▸ Textauszug
Wie ist es zur MCD „Unconscious Passenger“ gekommen? War das Material, dass nicht auf das Album passte oder war so etwas für „Draining The Waterheart“ eh geplant?
Die Idee zu einer Bonus-CD kam von Firebox, unserem Label. Natürlich haben wir zugestimmt. Wir wollten mit dem Bonusmaterial von „DtW“ neue Soundlandschaften erkunden. Wir wollten das nicht als Anhängsel, sondern mehr als Ergänzung haben. Ich denke, es ist dieselbe Essenz, mit den gleichen Fundamenten, Suggestionen und Zielen wie „DtW“, aber in einer anderen Form.

Wenn ich persönlich an Chile denke, dann sehe ich eher Bilder von Sonne, flimmernder Hitze, sandigen Straßen und was weiß ich vor meinem inneren Auge. Aber eure Musik ist da ganz anders – düster, verträumt und recht „kühl“. Wie passt das zusammen?
Diese Bilder, die du dir vorstellst, sind teilweise nah an der Realität, aber neben dir gibt es immernoch einige Leute in Europa, die nicht wissen, wie es in Chile wirklich aussieht und sich Chile als tropisches Land vorstellen; das ist es nicht. Chile ist ein sehr langes Land, von Nord bis Süd rund 5.000 Kilometer lang; im Norden haben wir die trockenste Wüste der Welt (die Atacama-Wüste), mit sehr hohen Temperaturen und brennender Sonne, aber im Süden ist es sehr wolkig und regnerisch, so regnerisch wie in jedem nördlichen Land. Wie du siehst, kann man Chile in Sachen Klima als „Standardland“ zur Geburt von Doom- oder ähnlichen Bands sehen, wenn du so willst.

Woher nehmt ihr eure Inspirationen?
Hauptsächlich ist es das, was wir zu jedem Aspekt des Lebens fühlen. Wir übersetzen das einfach in Musik und Texte und versuchen dabei, so ehrlich wie möglich damit zu sein, was wir in uns und um uns herum finden, um es authentisch rüberzubringen.

Fällt es leichter Texte für eure Musik in der Muttersprache zu verfassen oder doch eher in Englisch?

▸ Aufgabe 1
Beantworte anhand des Interviews:
(a) Von wem kam die Idee zur Bonus-CD?
(b) Wie lang ist Chile von Nord bis Süd?
(c) Welche Wüste im Norden Chiles wird genannt?

▸ Quelldatensätze
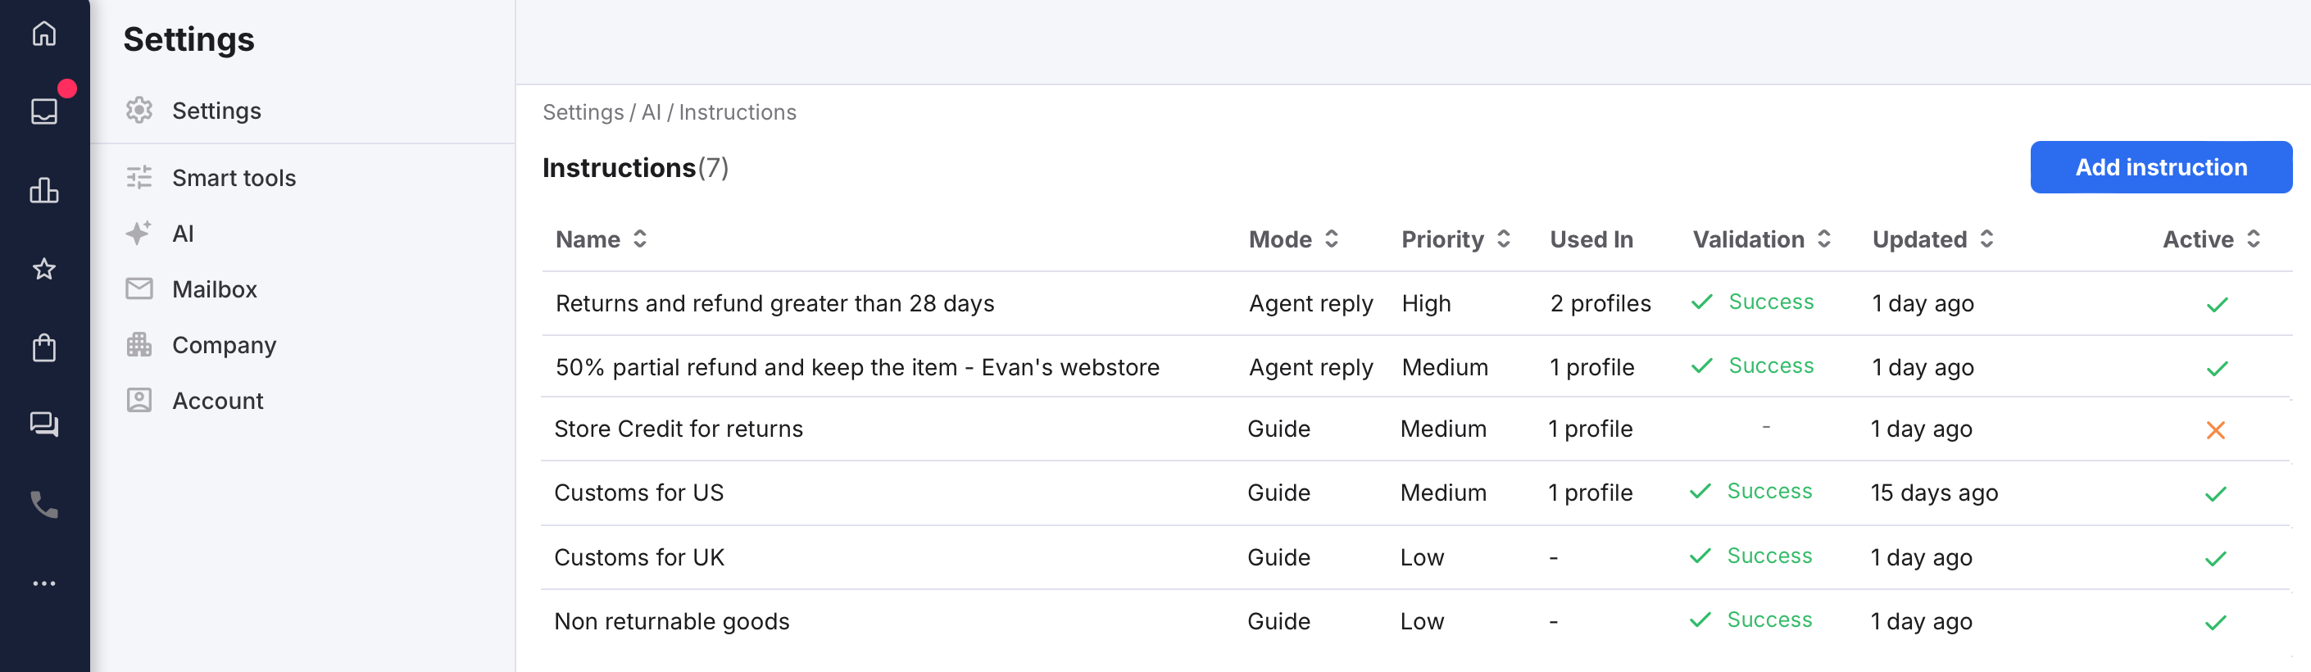
Task: Go to AI in breadcrumb path
Action: 650,112
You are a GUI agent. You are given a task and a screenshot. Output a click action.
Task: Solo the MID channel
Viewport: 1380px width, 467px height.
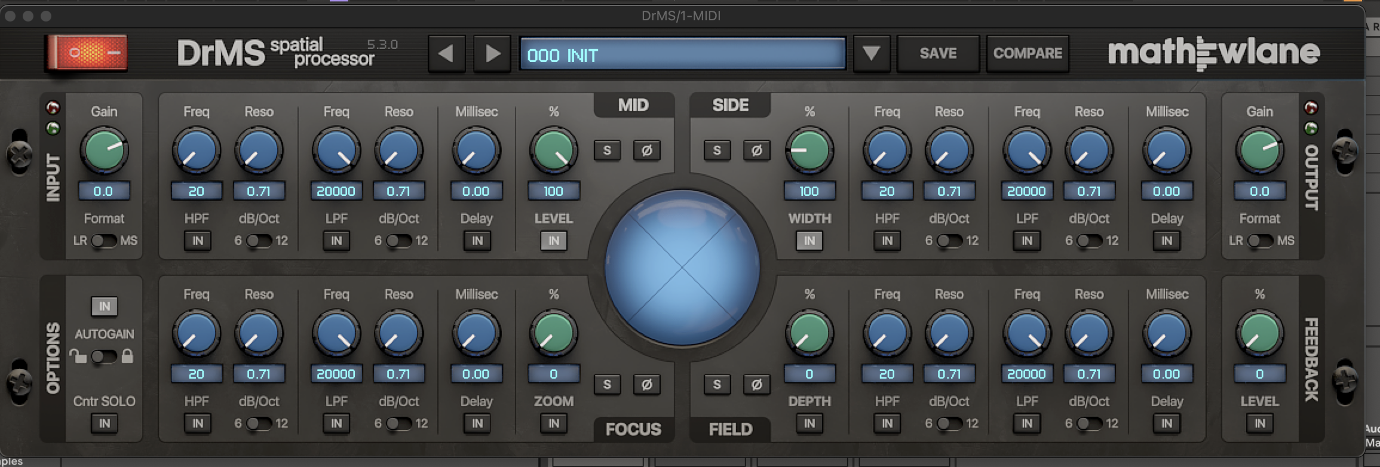coord(607,150)
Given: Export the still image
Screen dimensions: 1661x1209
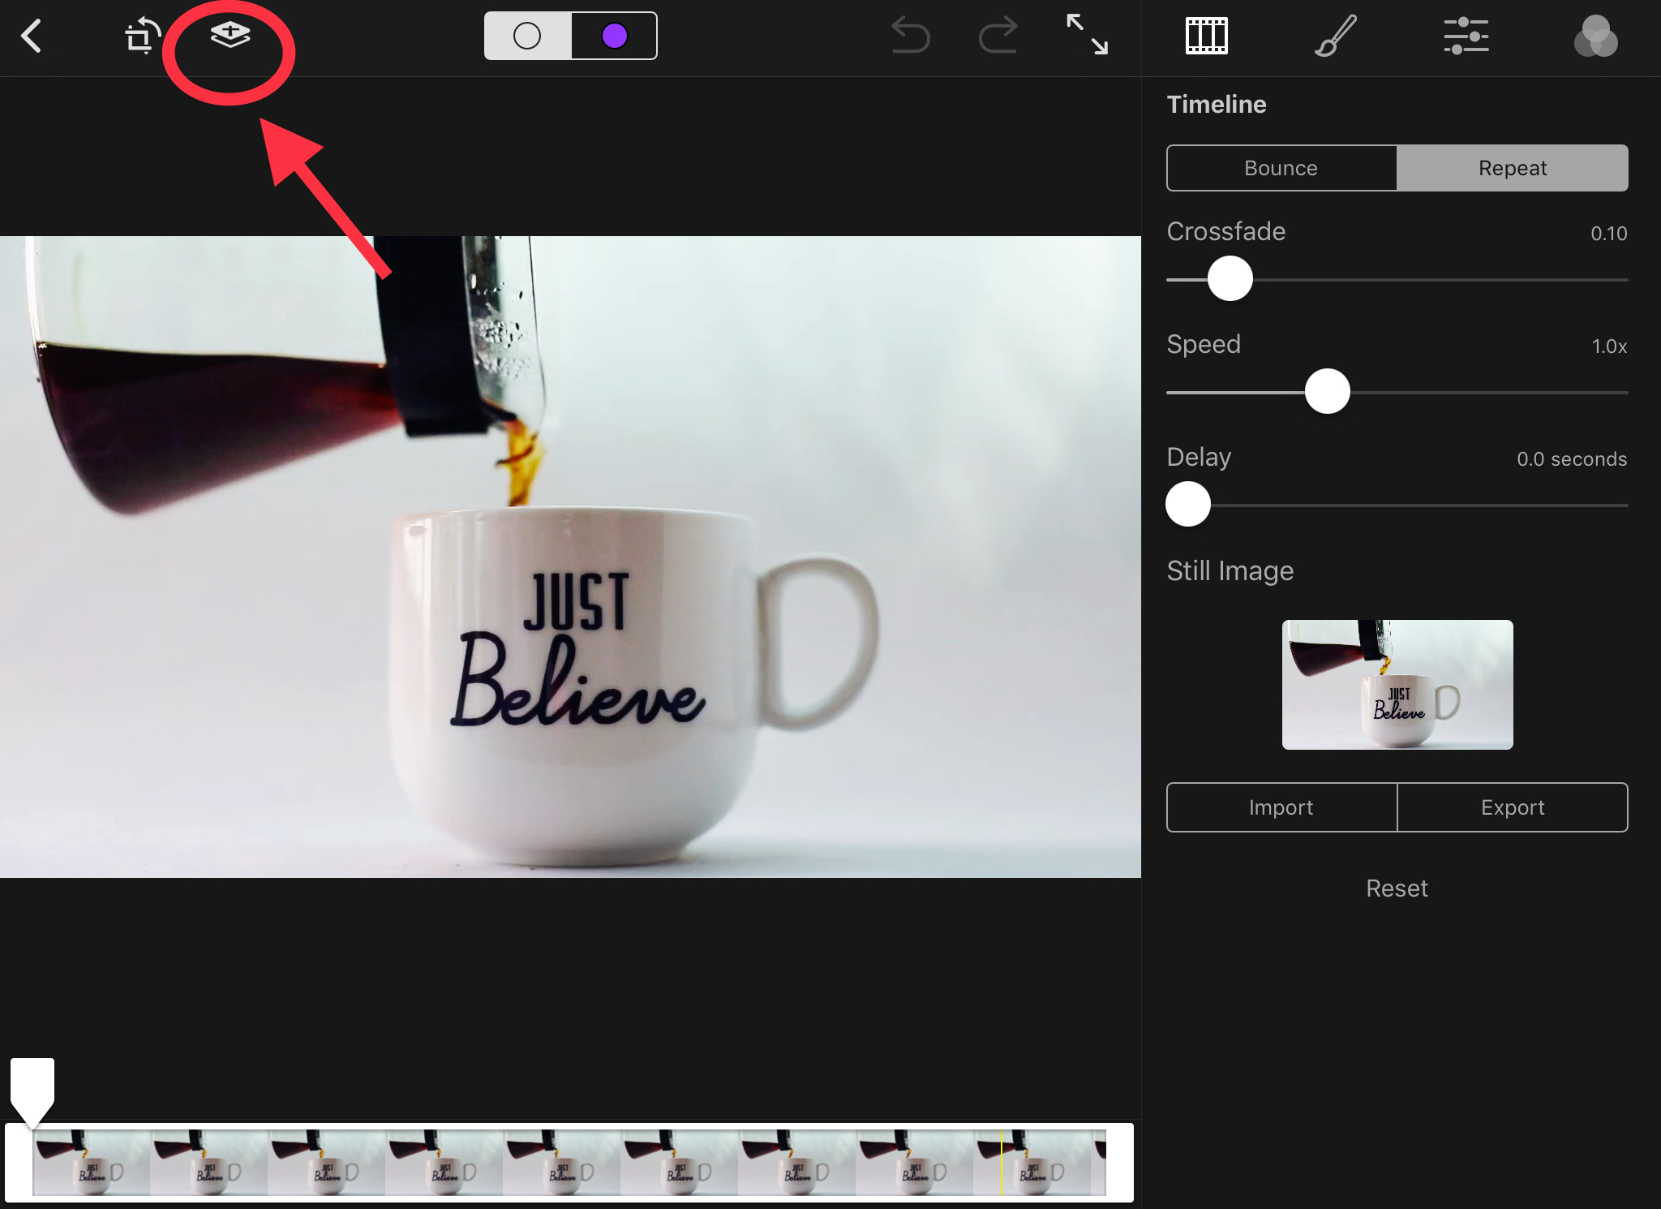Looking at the screenshot, I should [1513, 807].
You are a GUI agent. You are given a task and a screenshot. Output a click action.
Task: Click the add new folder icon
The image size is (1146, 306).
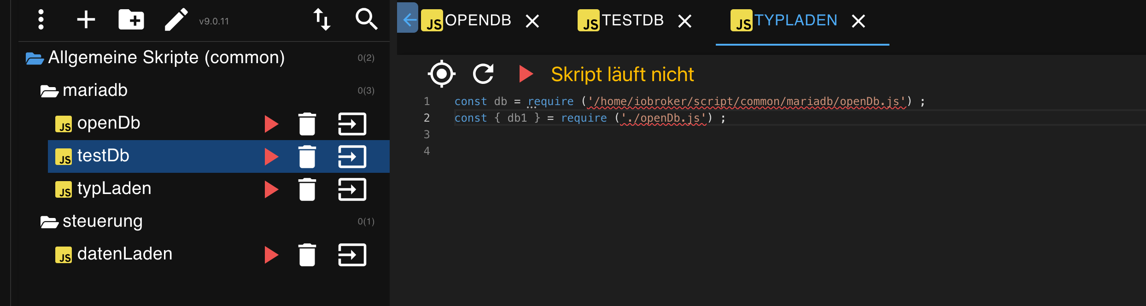click(x=131, y=20)
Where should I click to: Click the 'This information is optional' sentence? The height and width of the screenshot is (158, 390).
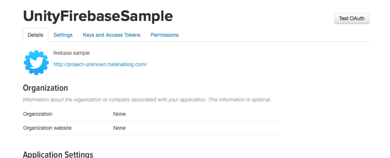[240, 100]
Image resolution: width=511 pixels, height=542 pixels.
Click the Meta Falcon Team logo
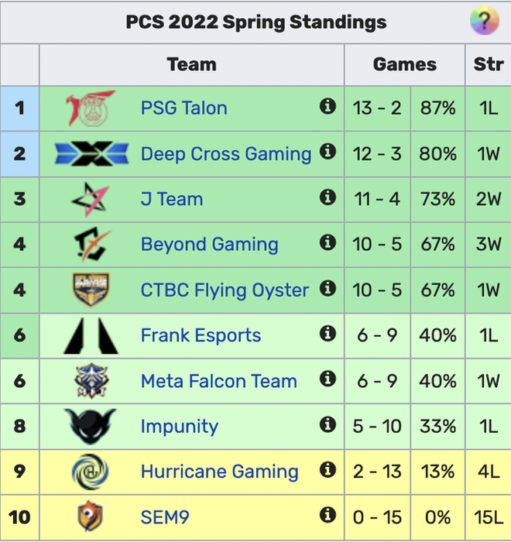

▸ Aufgabe 2
Bearbeite die Datensätze von der Zeile mit „Image resolution: width=511“ bis zum Ende der Datensätze, indem du „logo“ durch „icon“ ersetzt und sonst nichts änderst. Gib nur diese Zeilen ohne die Bilder aus.

▸ Lösung 1
(a) Von Firebox, dem Label der Band.
(b) Rund 5.000 Kilometer.
(c) Die Atacama-Wüste.

▸ Lösung 2
Image resolution: width=511 pixels, height=542 pixels.
Click the Meta Falcon Team icon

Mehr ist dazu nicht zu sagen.